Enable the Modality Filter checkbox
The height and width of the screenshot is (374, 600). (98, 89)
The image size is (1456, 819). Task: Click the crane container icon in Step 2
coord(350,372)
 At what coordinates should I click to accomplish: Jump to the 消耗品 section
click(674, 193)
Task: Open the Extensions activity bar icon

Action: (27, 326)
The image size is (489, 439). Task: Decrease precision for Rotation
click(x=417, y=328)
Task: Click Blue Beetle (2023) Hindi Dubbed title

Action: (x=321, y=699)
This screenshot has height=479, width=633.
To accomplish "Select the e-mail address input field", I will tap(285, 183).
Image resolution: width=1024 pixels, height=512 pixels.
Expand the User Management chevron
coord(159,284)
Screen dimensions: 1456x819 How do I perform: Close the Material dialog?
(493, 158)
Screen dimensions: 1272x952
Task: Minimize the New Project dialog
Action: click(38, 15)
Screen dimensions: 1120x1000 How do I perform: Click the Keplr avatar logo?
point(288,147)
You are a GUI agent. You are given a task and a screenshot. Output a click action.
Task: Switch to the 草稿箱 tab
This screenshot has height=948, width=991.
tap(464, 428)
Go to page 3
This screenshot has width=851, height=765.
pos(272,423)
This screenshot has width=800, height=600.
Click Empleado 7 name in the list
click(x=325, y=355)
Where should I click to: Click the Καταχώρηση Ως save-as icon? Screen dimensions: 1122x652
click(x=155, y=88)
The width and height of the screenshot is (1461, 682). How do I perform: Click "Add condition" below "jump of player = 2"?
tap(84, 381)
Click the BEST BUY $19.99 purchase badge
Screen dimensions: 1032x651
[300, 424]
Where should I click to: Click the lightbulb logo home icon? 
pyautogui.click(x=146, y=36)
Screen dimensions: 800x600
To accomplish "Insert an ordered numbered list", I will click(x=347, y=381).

■ ■ ■ ■

■ Short exercise
Reproduce the items verbatim, starting at the line that contains "This screenshot has height=479, width=633." and ending at the last line of the items.

■ Full solution
This screenshot has height=479, width=633.
To accomplish "Select the e-mail address input field", I will tap(285, 183).
Image resolution: width=1024 pixels, height=512 pixels.
Expand the User Management chevron
coord(159,284)
Screen dimensions: 1456x819 How do I perform: Close the Material dialog?
(493, 158)
Screen dimensions: 1272x952
Task: Minimize the New Project dialog
Action: click(38, 15)
Screen dimensions: 1120x1000 How do I perform: Click the Keplr avatar logo?
point(288,147)
You are a GUI agent. You are given a task and a screenshot. Output a click action.
Task: Switch to the 草稿箱 tab
This screenshot has height=948, width=991.
tap(464, 428)
Go to page 3
This screenshot has width=851, height=765.
pos(272,423)
This screenshot has width=800, height=600.
Click Empleado 7 name in the list
click(x=325, y=355)
Where should I click to: Click the Καταχώρηση Ως save-as icon? Screen dimensions: 1122x652
click(x=155, y=88)
The width and height of the screenshot is (1461, 682). How do I perform: Click "Add condition" below "jump of player = 2"?
tap(84, 381)
Click the BEST BUY $19.99 purchase badge
Screen dimensions: 1032x651
[300, 424]
Where should I click to: Click the lightbulb logo home icon? 
pyautogui.click(x=146, y=36)
Screen dimensions: 800x600
To accomplish "Insert an ordered numbered list", I will click(x=347, y=381).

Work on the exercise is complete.